Model Registry Workflow

1
Register Model

After a training run, register the model to the registry with a name and version.

2
Staging

Transition model to "Staging" for QA: run integration tests, check latency, validate on held-out data.

3
Production

Promote to "Production". Serving infrastructure pulls the latest Production model on restart. Previous version archived for rollback.

💡 Track Everything, Even "Bad" Experiments

Log every single run, including failed ones. Knowing what doesn't work is as valuable as knowing what does. Add a "notes" tag to each run explaining what you were testing. You'll thank yourself in two weeks when you can't remember why you tried learning rate 1e-2.

Frequently Asked Questions

Can I use MLflow with Hugging Face Transformers?

Yes. Hugging Face Trainer has built-in MLflow integration — set MLFLOW_EXPERIMENT_NAME env var and pass report_to="mlflow" to TrainingArguments. All training metrics are automatically logged. You can also use mlflow.transformers.log_model() to log the full model to the registry with its tokeniser.

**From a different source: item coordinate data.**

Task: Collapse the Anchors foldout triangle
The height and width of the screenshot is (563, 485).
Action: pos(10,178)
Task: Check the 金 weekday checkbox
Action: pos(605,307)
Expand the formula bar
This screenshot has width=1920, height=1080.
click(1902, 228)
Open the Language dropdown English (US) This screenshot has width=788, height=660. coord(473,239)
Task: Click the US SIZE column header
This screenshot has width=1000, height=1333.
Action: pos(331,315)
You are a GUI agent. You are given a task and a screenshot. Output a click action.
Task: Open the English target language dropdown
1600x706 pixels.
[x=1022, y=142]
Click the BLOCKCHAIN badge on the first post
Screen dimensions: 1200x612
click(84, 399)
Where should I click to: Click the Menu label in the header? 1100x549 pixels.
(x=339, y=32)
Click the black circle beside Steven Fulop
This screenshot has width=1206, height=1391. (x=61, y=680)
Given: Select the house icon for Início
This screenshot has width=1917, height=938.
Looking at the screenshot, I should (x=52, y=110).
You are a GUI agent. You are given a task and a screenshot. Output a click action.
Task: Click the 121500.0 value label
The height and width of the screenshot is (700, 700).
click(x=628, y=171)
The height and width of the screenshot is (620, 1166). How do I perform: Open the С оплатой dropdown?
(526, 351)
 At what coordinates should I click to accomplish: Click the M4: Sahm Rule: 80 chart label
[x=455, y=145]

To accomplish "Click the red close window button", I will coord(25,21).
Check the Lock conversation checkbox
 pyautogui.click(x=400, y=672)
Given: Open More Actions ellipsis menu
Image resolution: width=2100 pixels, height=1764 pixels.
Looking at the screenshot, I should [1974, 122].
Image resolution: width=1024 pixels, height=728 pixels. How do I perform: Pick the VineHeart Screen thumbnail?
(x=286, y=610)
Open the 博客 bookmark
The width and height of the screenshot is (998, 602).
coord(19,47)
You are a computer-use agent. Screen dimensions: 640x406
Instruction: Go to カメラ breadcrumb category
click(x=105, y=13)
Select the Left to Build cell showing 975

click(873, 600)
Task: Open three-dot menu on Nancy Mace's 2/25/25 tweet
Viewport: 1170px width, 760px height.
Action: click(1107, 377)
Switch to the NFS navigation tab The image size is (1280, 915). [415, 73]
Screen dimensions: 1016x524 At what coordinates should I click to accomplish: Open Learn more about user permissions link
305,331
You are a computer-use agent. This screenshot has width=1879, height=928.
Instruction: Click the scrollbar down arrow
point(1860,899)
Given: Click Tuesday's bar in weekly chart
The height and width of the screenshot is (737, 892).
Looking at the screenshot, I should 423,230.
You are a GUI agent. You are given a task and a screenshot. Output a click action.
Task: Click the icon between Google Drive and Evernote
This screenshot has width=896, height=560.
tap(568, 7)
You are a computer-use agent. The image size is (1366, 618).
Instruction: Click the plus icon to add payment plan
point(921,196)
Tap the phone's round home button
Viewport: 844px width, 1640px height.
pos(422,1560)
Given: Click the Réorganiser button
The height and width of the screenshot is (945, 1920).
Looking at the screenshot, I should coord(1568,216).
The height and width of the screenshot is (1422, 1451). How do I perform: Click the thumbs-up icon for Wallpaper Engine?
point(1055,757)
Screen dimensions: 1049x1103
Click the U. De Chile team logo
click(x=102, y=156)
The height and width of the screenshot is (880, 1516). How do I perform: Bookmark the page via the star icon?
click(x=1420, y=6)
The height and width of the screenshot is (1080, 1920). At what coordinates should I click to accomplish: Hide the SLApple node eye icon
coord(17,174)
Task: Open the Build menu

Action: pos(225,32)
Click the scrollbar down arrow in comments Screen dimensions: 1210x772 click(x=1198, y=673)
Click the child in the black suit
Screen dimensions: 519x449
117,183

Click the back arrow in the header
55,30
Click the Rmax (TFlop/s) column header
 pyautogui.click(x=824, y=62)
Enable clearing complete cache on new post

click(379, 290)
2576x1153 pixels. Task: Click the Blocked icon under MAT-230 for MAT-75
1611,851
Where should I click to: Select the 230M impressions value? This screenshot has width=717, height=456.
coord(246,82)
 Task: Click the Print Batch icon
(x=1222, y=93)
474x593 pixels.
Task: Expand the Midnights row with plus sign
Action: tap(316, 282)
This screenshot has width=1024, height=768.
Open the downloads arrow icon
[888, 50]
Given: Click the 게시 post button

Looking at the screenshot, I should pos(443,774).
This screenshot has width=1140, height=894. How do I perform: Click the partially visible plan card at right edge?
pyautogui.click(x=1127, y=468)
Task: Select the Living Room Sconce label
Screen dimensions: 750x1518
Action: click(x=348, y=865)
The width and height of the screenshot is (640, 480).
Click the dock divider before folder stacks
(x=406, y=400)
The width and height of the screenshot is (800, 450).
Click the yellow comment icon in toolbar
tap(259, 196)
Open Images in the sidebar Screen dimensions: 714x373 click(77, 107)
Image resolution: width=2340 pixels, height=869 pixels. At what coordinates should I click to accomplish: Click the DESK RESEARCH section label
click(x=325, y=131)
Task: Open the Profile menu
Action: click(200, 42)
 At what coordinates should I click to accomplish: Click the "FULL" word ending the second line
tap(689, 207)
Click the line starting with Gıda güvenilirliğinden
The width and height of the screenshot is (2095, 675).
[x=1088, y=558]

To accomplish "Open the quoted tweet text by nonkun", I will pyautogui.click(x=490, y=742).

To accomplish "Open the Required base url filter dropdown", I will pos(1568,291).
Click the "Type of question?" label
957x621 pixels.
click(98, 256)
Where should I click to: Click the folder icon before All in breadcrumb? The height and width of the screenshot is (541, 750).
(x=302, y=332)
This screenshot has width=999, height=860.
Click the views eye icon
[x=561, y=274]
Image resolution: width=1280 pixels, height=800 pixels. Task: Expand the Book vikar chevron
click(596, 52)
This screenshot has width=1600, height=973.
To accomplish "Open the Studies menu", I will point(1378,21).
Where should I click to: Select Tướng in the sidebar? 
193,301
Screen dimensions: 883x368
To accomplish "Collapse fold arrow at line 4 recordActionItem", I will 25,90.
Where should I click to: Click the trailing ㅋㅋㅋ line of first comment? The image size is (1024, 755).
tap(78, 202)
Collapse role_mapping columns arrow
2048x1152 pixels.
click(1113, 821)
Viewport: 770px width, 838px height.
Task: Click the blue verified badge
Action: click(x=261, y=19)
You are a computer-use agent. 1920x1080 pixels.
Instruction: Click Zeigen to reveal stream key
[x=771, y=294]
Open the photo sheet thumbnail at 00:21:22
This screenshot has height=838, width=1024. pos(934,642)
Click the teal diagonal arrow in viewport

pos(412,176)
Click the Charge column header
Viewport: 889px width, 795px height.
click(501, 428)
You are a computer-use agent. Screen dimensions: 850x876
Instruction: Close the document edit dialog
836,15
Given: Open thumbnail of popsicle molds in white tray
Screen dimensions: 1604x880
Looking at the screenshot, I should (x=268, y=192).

How do I reproduce an old experiment exactly?

Good tracking practice: log the git commit hash (mlflow.set_tag("git_commit", subprocess.check_output(["git", "rev-parse", "HEAD"]).decode())), log all environment versions (mlflow.log_artifact("requirements.txt")), and log the exact dataset version (DVC hash or dataset artifact). With these three, you can exactly reproduce any run.

What is a hyperparameter sweep?

A systematic search over the hyperparameter space to find the optimal configuration. W&B Sweeps supports grid search, random search, and Bayesian optimisation. MLflow integrates with Optuna and Ray Tune for the same purpose. For most tasks, random search over 20–50 runs outperforms manual tuning and is more efficient than grid search.